The reasoning structure of large language models

Researchers at ETH Zurich have presented a benchmark of logic puzzles and a pipeline that turns reasoning traces into measurable graphs of claims and dependencies. A new metric quantifies reasoning efficiency and reveals differences that accuracy and token count cannot tell apart.

Reasoning models today are mostly evaluated by two numbers: whether they gave the correct answer and how many tokens they used. A team at ETH Zurich — Frédéric Berdoz, Luca A. Lanzendörfer, Fabian Farestam, and Roger Wattenhofer — argues that those two numbers hide a great deal, and offers a tool that peers into the very structure of reasoning.

How is the structure of reasoning measured?

The authors build a scalable benchmark of logic puzzles and a pipeline that turns an unstructured reasoning trace — the sequence of a model’s thinking steps — into a verifiable graph. In that graph, the nodes are individual claims and the edges are logical dependencies between them. This makes it visible whether the model builds a tidy, connected argument or wanders into dead ends that lead nowhere.

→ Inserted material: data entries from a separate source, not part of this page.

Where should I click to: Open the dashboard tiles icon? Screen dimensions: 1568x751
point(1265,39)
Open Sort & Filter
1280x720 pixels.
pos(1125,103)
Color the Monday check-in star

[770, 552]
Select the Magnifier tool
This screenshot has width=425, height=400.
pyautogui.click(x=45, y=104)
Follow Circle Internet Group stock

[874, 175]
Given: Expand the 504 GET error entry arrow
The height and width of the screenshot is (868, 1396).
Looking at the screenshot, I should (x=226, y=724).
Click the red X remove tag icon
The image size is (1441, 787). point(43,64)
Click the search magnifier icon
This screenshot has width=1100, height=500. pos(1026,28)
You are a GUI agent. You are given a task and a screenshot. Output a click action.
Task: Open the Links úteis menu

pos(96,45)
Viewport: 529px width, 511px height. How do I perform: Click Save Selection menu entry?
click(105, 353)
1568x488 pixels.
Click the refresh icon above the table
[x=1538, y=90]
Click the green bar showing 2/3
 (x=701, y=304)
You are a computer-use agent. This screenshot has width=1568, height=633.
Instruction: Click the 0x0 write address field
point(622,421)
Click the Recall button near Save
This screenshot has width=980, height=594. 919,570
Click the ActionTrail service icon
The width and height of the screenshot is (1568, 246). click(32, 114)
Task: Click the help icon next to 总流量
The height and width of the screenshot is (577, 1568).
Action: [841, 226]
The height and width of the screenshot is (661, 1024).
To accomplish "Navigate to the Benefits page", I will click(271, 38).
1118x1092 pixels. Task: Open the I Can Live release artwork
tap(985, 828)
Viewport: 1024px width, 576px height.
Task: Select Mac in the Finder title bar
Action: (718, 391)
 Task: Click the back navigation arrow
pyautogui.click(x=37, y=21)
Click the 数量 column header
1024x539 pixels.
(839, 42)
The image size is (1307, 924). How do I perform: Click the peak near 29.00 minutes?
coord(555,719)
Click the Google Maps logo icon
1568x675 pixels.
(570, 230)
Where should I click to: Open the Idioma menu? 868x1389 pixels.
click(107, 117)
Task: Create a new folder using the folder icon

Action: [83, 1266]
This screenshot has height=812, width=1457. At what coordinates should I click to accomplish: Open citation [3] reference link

What does the new metric reveal?

Alongside the graph, the authors introduce a metric that quantifies reasoning efficiency — how concentrated the model’s logical flow is. The main finding of their analysis over open-source systems is that structural measurements separate behaviors that accuracy and token count merge into one. Two models can have the same accuracy and similar response length, yet entirely different reasoning structures.

Why does this matter?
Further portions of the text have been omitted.